Monday, 7 January 2013: 11:45 AM
Room 5ABC (Austin Convention Center)
Ice clouds play an important role in regulating the Earth's radiative budget. Aerosols can act as the ice nuclei for ice crystal formation, influencing the microphysical properties of ice clouds. However, the aerosol indirect effect on ice clouds (ice AIE) hasn't been well quantified. In this study, we performed sets of global climate model simulations to estimate the ice AIE and to investigate its sensitivity to sub-grid updraft velocity and ice nuclei (IN) spectra. A new approach is developed to separate the impact of aerosols on warm and cold clouds by using the prescribed-aerosol capability in the Community Atmospheric Model (CAM5). The same aerosol fields are used for the aerosol activation in warm clouds; while aerosols for the ice nucleation in ice clouds are prescribed to either present-day or preindustrial values.. Therefore, the difference in the simulated climatology indicates the effect of anthropogenic aerosols only on ice clouds.

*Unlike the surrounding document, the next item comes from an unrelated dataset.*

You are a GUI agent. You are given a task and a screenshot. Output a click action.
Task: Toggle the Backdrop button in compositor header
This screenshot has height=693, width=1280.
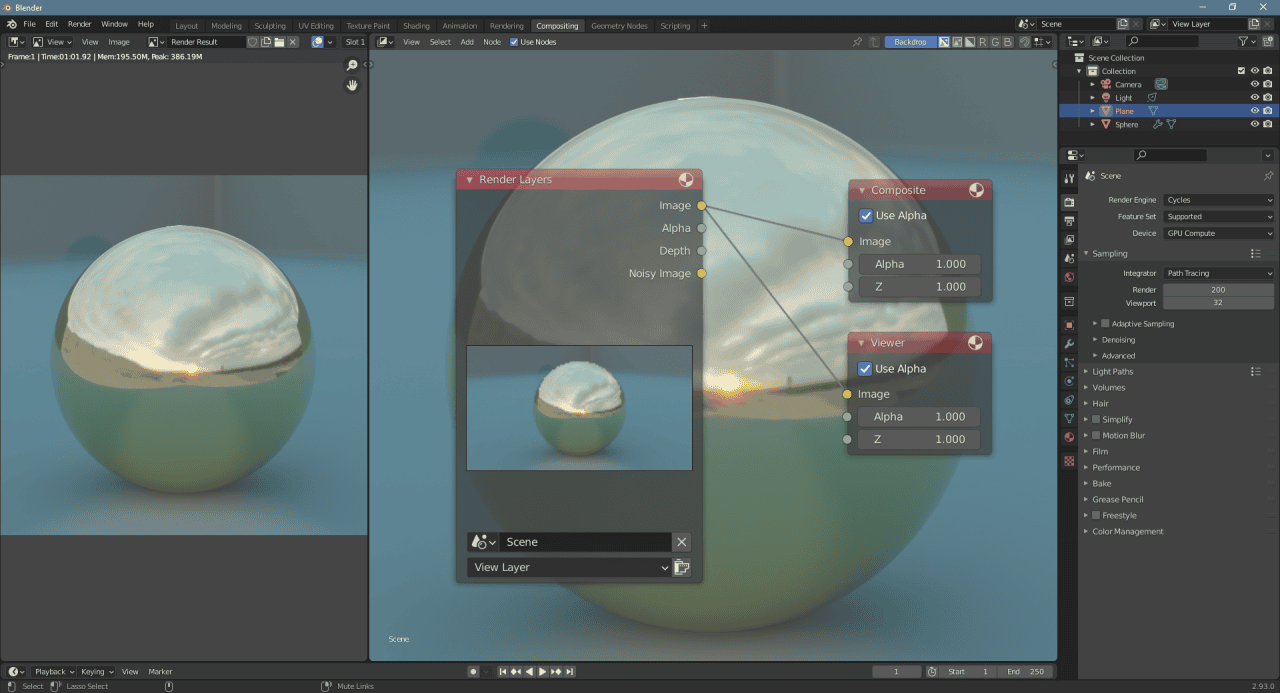tap(910, 41)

It is found that removing the upper limit of updraft velocity (which is used in the standard CAM5) can lead to more than twofold increase in the estimated long-wave cloud forcing (LWCF) change between PD and PI, although the change in the net cloud forcing is small because of compensation by the change in shortwave cloud forcing (SWCF). Including the effect of pre-existing ice crystals on ice nucleation reduces the change in LWCF significantly. In comparison, the effect of heterogeneous ice nuclei spectra is smaller, although the perturbations in the LWCF and SWCF between PD and PI are still non-negligible.